==== Data listing ====

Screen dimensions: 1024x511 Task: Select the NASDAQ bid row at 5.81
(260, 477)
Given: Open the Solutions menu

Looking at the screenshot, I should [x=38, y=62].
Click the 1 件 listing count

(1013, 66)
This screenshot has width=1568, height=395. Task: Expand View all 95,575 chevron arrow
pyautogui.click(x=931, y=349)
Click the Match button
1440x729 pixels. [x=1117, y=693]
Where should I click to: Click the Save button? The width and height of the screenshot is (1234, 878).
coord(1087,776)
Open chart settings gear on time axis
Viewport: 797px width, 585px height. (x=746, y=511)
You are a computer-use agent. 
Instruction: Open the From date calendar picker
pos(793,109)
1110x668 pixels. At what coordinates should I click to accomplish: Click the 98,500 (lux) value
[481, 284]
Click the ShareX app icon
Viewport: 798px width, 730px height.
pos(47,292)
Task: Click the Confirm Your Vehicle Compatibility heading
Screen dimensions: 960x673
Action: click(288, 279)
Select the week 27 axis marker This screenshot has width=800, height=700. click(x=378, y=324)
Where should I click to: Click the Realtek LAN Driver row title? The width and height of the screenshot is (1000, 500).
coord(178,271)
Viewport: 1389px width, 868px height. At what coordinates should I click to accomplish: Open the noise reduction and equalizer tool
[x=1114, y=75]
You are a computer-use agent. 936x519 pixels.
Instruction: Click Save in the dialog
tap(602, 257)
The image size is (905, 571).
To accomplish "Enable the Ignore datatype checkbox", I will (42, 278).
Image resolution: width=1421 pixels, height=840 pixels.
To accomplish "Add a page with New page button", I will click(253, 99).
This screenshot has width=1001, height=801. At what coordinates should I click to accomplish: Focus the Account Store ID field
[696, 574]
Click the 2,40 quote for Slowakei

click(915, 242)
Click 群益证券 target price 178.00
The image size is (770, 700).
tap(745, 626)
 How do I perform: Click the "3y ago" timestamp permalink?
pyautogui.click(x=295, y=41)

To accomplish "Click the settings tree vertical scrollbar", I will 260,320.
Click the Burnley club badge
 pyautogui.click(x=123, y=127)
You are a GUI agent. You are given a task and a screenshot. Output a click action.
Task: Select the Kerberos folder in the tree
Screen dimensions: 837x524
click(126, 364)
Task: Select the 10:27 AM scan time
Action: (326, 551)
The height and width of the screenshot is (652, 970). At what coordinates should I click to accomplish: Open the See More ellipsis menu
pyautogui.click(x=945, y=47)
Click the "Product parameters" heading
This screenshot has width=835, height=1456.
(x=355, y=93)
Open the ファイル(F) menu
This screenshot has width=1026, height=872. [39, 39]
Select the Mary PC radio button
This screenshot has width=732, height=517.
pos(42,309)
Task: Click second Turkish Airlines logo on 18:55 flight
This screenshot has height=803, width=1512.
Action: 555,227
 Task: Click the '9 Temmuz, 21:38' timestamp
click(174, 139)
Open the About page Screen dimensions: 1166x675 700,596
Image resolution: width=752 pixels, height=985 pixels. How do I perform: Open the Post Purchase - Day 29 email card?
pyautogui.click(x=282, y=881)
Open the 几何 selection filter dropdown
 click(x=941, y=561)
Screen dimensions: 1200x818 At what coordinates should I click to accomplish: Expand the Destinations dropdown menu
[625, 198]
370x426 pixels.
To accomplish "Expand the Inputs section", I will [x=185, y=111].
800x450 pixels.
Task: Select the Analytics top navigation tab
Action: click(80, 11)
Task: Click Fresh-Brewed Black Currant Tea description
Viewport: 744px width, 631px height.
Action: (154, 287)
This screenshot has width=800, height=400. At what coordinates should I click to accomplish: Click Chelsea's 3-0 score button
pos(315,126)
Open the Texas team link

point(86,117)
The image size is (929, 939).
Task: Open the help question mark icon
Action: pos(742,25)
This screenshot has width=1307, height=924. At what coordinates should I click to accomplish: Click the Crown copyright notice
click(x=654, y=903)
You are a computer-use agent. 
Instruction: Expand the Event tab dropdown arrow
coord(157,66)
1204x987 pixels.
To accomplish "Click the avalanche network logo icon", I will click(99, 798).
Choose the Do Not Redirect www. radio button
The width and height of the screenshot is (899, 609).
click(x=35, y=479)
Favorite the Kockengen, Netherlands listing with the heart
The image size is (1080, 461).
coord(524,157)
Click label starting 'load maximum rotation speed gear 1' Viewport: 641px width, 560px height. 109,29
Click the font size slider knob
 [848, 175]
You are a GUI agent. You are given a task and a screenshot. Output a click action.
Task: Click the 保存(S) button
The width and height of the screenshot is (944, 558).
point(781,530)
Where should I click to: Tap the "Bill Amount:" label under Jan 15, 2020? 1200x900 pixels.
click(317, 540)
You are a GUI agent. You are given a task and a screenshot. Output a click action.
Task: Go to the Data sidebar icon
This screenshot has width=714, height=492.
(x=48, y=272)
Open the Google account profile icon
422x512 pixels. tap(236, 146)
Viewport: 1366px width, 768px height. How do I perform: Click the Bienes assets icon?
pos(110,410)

====

▸ **Exercise description**
Only one stretch of the entries above is wanted: the lines from the one containing "Task: Click second" through the one containing "370x426 pixels.". Please reproduce it exactly.

▸ **Written answer**
Task: Click second Turkish Airlines logo on 18:55 flight
This screenshot has height=803, width=1512.
Action: 555,227
 Task: Click the '9 Temmuz, 21:38' timestamp
click(174, 139)
Open the About page Screen dimensions: 1166x675 700,596
Image resolution: width=752 pixels, height=985 pixels. How do I perform: Open the Post Purchase - Day 29 email card?
pyautogui.click(x=282, y=881)
Open the 几何 selection filter dropdown
 click(x=941, y=561)
Screen dimensions: 1200x818 At what coordinates should I click to accomplish: Expand the Destinations dropdown menu
[625, 198]
370x426 pixels.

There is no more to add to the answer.